(Records for the exercise begins)

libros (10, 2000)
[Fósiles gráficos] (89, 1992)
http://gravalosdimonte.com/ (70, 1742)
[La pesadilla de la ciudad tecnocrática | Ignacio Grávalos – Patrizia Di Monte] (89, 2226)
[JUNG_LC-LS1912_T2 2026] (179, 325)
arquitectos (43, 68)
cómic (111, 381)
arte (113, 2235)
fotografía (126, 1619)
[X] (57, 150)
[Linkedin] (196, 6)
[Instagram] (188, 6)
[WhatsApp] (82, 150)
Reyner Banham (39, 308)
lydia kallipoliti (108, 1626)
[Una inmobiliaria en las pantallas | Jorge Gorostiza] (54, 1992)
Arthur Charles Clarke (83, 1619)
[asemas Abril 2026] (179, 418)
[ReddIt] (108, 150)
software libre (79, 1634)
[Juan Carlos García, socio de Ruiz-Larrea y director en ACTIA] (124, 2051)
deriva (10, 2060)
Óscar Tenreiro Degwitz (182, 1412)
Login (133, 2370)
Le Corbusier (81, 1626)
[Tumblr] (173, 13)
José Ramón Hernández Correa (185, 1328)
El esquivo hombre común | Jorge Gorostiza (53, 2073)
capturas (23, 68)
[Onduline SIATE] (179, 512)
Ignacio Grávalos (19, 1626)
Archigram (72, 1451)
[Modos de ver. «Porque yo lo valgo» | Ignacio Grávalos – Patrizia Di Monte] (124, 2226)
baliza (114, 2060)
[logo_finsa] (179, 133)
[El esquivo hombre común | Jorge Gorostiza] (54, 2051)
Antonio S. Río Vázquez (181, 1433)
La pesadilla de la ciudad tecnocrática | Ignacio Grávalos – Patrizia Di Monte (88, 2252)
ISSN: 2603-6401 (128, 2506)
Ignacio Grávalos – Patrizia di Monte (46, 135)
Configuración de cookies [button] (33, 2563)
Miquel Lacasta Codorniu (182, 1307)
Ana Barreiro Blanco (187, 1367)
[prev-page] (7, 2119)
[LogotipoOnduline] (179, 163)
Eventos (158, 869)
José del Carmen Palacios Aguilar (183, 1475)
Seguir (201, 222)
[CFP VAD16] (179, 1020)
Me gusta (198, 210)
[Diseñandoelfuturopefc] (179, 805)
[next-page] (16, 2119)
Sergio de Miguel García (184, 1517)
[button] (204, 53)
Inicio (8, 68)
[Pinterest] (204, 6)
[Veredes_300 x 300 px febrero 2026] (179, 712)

(Records for the exercise ends)

§ **The problem**
Each record above should be given again exactly as it appears.

§ **Solution for this task**
libros (10, 2000)
[Fósiles gráficos] (89, 1992)
http://gravalosdimonte.com/ (70, 1742)
[La pesadilla de la ciudad tecnocrática | Ignacio Grávalos – Patrizia Di Monte] (89, 2226)
[JUNG_LC-LS1912_T2 2026] (179, 325)
arquitectos (43, 68)
cómic (111, 381)
arte (113, 2235)
fotografía (126, 1619)
[X] (57, 150)
[Linkedin] (196, 6)
[Instagram] (188, 6)
[WhatsApp] (82, 150)
Reyner Banham (39, 308)
lydia kallipoliti (108, 1626)
[Una inmobiliaria en las pantallas | Jorge Gorostiza] (54, 1992)
Arthur Charles Clarke (83, 1619)
[asemas Abril 2026] (179, 418)
[ReddIt] (108, 150)
software libre (79, 1634)
[Juan Carlos García, socio de Ruiz-Larrea y director en ACTIA] (124, 2051)
deriva (10, 2060)
Óscar Tenreiro Degwitz (182, 1412)
Login (133, 2370)
Le Corbusier (81, 1626)
[Tumblr] (173, 13)
José Ramón Hernández Correa (185, 1328)
El esquivo hombre común | Jorge Gorostiza (53, 2073)
capturas (23, 68)
[Onduline SIATE] (179, 512)
Ignacio Grávalos (19, 1626)
Archigram (72, 1451)
[Modos de ver. «Porque yo lo valgo» | Ignacio Grávalos – Patrizia Di Monte] (124, 2226)
baliza (114, 2060)
[logo_finsa] (179, 133)
[El esquivo hombre común | Jorge Gorostiza] (54, 2051)
Antonio S. Río Vázquez (181, 1433)
La pesadilla de la ciudad tecnocrática | Ignacio Grávalos – Patrizia Di Monte (88, 2252)
ISSN: 2603-6401 (128, 2506)
Ignacio Grávalos – Patrizia di Monte (46, 135)
Configuración de cookies [button] (33, 2563)
Miquel Lacasta Codorniu (182, 1307)
Ana Barreiro Blanco (187, 1367)
[prev-page] (7, 2119)
[LogotipoOnduline] (179, 163)
Eventos (158, 869)
José del Carmen Palacios Aguilar (183, 1475)
Seguir (201, 222)
[CFP VAD16] (179, 1020)
Me gusta (198, 210)
[Diseñandoelfuturopefc] (179, 805)
[next-page] (16, 2119)
Sergio de Miguel García (184, 1517)
[button] (204, 53)
Inicio (8, 68)
[Pinterest] (204, 6)
[Veredes_300 x 300 px febrero 2026] (179, 712)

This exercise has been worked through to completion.